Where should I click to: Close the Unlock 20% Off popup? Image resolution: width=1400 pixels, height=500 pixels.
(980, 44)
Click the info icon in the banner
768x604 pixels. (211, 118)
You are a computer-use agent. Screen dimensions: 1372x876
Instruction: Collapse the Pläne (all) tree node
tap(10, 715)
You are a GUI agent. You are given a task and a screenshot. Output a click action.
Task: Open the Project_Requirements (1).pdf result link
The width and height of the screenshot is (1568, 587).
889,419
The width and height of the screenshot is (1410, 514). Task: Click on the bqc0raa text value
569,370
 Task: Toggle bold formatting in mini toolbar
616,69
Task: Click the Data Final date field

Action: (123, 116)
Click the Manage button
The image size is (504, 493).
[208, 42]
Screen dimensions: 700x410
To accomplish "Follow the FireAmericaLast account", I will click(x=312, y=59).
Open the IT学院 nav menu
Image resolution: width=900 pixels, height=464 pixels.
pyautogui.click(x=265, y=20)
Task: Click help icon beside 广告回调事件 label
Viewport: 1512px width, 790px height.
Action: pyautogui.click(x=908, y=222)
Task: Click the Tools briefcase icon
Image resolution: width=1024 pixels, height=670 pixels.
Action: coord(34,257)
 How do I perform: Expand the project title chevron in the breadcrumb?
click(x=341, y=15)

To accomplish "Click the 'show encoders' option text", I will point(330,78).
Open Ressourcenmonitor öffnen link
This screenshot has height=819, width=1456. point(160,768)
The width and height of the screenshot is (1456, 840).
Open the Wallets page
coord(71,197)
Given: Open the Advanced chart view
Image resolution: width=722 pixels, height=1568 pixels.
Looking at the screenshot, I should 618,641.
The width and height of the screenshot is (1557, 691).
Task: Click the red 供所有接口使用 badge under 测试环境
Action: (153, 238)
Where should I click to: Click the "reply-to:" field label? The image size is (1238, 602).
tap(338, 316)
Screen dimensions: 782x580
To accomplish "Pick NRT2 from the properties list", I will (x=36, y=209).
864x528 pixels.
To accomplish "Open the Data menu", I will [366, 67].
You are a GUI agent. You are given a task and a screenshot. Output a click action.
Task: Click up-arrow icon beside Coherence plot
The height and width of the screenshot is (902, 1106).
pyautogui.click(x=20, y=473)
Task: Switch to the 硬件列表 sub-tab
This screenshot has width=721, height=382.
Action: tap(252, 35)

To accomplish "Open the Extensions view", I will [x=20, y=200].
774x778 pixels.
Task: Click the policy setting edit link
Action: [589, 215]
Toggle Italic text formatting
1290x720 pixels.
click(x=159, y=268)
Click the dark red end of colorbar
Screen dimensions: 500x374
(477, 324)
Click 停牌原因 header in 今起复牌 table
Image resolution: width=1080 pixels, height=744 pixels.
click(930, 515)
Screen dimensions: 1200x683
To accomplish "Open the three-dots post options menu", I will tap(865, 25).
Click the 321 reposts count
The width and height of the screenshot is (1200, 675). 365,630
----------
List every line of the data that contains the string "field". Case counts.

### Correct response:
Task: Click the Data Final date field
Where should I click to: Click the "reply-to:" field label? The image size is (1238, 602).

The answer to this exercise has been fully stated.